GNU bug report logs - #72692
Emacs 31.05 (40eecd594ac) get SIGSEGV on Linux (Linux 6.6.45 Kde Wayland)

Previous Next

Package: emacs;

Reported by: Eval EXEC <execvy <at> gmail.com>

Date: Sun, 18 Aug 2024 08:31:01 UTC

Severity: normal

Done: Eli Zaretskii <eliz <at> gnu.org>

Bug is archived.
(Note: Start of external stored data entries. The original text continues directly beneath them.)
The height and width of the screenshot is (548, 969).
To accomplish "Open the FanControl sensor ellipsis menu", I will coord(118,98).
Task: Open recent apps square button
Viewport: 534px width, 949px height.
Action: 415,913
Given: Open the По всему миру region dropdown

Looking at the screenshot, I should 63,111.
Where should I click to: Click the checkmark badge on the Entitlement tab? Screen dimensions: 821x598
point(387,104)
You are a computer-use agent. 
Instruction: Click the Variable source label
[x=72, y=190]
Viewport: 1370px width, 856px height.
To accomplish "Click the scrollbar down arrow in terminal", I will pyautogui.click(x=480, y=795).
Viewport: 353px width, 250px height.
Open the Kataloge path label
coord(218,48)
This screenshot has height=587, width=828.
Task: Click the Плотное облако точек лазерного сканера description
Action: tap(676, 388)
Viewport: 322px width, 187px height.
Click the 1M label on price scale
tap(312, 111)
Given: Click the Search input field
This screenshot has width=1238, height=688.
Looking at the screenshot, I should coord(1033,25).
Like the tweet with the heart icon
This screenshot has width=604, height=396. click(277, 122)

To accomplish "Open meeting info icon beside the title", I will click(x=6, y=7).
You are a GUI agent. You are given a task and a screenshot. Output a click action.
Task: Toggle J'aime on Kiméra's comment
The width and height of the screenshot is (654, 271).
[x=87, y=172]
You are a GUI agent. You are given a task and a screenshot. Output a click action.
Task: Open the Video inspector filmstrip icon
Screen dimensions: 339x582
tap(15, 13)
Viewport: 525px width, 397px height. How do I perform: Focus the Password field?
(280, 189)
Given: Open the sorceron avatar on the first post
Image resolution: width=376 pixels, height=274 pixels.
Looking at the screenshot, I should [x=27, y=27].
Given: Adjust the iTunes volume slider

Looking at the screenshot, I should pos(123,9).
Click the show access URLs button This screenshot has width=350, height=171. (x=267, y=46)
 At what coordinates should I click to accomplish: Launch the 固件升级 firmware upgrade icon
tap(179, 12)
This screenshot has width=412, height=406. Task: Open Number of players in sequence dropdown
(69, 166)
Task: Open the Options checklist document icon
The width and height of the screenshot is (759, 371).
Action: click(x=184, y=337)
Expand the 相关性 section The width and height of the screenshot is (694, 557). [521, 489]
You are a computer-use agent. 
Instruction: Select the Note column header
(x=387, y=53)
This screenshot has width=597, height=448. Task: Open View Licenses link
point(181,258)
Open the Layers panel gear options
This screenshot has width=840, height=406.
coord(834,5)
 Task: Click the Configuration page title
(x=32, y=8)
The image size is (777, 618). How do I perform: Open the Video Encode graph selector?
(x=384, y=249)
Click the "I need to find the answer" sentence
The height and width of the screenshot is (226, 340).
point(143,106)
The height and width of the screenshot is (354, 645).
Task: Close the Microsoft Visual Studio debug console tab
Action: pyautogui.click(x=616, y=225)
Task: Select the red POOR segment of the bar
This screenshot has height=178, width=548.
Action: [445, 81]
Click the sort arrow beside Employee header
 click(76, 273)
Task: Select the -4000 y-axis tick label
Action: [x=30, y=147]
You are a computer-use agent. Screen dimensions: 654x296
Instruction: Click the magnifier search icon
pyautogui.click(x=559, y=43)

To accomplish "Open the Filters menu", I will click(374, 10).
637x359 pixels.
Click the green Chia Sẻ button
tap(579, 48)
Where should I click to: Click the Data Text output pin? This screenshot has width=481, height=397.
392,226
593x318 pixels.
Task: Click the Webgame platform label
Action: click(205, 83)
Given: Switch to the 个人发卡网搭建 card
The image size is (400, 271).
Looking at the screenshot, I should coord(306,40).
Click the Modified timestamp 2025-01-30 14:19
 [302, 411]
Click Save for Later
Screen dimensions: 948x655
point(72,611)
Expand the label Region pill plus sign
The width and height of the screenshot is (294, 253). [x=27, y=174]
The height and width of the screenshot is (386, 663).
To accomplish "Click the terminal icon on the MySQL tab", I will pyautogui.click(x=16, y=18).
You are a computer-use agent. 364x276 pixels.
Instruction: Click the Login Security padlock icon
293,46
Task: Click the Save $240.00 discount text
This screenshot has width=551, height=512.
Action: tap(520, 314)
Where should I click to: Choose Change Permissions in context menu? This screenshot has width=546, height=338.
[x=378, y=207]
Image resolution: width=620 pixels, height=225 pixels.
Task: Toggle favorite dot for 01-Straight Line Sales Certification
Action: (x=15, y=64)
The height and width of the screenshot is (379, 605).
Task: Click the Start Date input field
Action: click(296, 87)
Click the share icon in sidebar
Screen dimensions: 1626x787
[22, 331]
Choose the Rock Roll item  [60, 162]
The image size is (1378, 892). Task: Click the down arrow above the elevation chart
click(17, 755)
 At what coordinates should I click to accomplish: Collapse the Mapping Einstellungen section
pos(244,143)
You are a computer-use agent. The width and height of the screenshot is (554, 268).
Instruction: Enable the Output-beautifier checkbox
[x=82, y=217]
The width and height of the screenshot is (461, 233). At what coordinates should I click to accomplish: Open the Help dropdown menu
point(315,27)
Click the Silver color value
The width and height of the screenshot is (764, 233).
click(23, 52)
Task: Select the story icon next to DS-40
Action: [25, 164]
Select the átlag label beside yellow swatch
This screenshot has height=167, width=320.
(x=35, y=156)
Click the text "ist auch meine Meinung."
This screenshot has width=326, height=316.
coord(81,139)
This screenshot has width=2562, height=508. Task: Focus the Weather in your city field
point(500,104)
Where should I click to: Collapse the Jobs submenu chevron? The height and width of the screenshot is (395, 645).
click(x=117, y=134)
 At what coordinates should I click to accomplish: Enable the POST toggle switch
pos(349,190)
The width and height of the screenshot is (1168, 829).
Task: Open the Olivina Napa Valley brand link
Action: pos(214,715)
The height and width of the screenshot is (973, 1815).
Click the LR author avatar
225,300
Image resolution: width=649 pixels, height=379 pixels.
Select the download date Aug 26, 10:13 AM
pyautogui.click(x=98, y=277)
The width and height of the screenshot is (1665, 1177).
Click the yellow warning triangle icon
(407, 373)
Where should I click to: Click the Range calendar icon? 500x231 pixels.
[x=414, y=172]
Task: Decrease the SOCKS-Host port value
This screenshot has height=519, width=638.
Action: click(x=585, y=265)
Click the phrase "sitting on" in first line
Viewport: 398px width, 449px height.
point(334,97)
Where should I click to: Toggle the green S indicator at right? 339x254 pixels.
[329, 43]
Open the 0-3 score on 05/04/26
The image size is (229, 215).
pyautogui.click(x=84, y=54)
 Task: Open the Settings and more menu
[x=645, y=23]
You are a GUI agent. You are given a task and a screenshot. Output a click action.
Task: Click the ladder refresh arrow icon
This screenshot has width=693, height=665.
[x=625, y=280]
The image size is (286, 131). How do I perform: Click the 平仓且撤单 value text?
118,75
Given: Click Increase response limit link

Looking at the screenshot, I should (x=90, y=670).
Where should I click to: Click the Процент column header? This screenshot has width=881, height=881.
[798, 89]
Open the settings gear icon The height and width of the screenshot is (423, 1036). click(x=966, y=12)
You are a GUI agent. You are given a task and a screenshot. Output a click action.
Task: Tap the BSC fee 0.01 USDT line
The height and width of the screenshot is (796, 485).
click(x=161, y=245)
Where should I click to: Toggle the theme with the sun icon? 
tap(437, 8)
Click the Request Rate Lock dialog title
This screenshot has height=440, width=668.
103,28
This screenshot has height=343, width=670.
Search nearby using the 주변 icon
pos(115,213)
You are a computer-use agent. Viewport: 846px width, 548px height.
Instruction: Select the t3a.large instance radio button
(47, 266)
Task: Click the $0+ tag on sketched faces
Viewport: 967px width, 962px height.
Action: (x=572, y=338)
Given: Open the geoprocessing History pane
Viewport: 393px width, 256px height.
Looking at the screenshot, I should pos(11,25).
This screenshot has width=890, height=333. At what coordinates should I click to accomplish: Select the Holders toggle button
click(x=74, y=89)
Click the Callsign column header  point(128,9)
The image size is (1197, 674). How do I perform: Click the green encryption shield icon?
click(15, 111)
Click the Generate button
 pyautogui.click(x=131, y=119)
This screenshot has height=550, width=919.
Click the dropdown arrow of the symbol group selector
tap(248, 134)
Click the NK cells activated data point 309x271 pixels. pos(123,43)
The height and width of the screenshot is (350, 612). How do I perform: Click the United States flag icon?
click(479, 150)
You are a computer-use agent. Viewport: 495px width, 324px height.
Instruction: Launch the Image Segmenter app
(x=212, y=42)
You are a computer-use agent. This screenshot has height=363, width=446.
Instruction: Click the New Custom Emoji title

No further changes may be made.

Full log


Message #136 received at 72692 <at> debbugs.gnu.org (full text, mbox):

From: Eli Zaretskii <eliz <at> gnu.org>
To: Pip Cet <pipcet <at> protonmail.com>
Cc: execvy <at> gmail.com, 72692 <at> debbugs.gnu.org, juri <at> linkov.net
Subject: Re: bug#72692: Emacs 31.05 (40eecd594ac) get SIGSEGV on Linux (Linux
 6.6.45 Kde Wayland)
Date: Tue, 27 Aug 2024 14:44:11 +0300
> Date: Mon, 26 Aug 2024 19:04:13 +0000
> From: Pip Cet <pipcet <at> protonmail.com>
> Cc: execvy <at> gmail.com, 72692 <at> debbugs.gnu.org, juri <at> linkov.net
> 
> "Eli Zaretskii" <eliz <at> gnu.org> writes:
> 
> > --- a/src/xfaces.c
> > +++ b/src/xfaces.c
> > @@ -733,9 +733,13 @@ recompute_basic_faces (struct frame *f)
> >  {
> >    if (FRAME_FACE_CACHE (f))
> >      {
> > +      bool non_basic_faces_cached =
> > +	FRAME_FACE_CACHE (f)->used >= BASIC_FACE_ID_SENTINEL;
> 
> There's an off by one here, I think

Yes, it should be > instead of >= .

> FRAME_FACE_CACHE (f)->used is a
> count, and it'll usually be equal to BASIC_FACE_ID_SENTINEL after the
> basic faces have been realized, greater (never equal) if non-basic faces
> have been realized, and 0 if no faces have been realized.
> 
> So, in fact, your patch is equivalent to checking that FRAME_FACE_CACHE
> (f)->used != 0, and only setting face_change if it was.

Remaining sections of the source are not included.